Task input –
* * *

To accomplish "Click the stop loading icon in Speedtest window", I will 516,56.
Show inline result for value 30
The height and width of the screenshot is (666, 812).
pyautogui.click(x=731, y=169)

* * *

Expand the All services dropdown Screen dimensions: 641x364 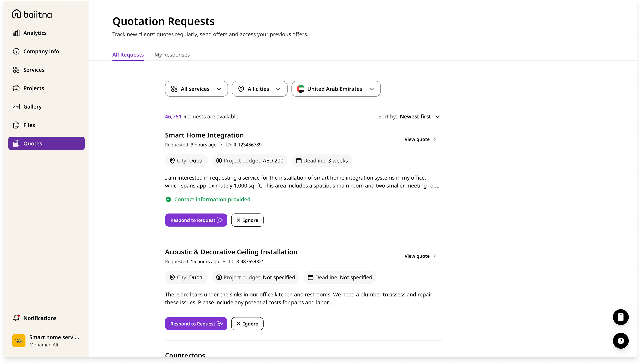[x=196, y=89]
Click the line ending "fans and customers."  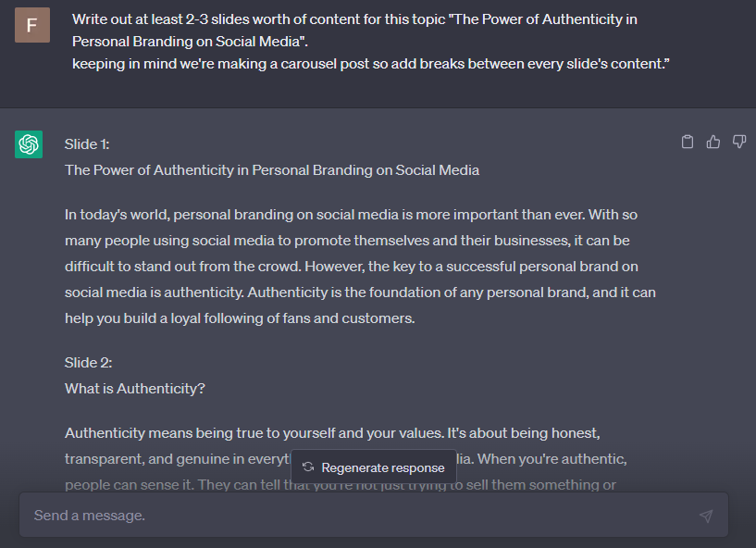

* * *

Work to complete –
Scale the lines between the one holding "I will 516,56." and the one holding "pyautogui.click(x=731, y=169)", inclusive. Write out each of those lines in full, requests included, with every coordinate in the answers multiplied by 0.9 and rounded to the nearest whole number (halves round up), and leave all other numbers as they are.

Written response –
To accomplish "Click the stop loading icon in Speedtest window", I will 464,50.
Show inline result for value 30
The height and width of the screenshot is (666, 812).
pyautogui.click(x=658, y=152)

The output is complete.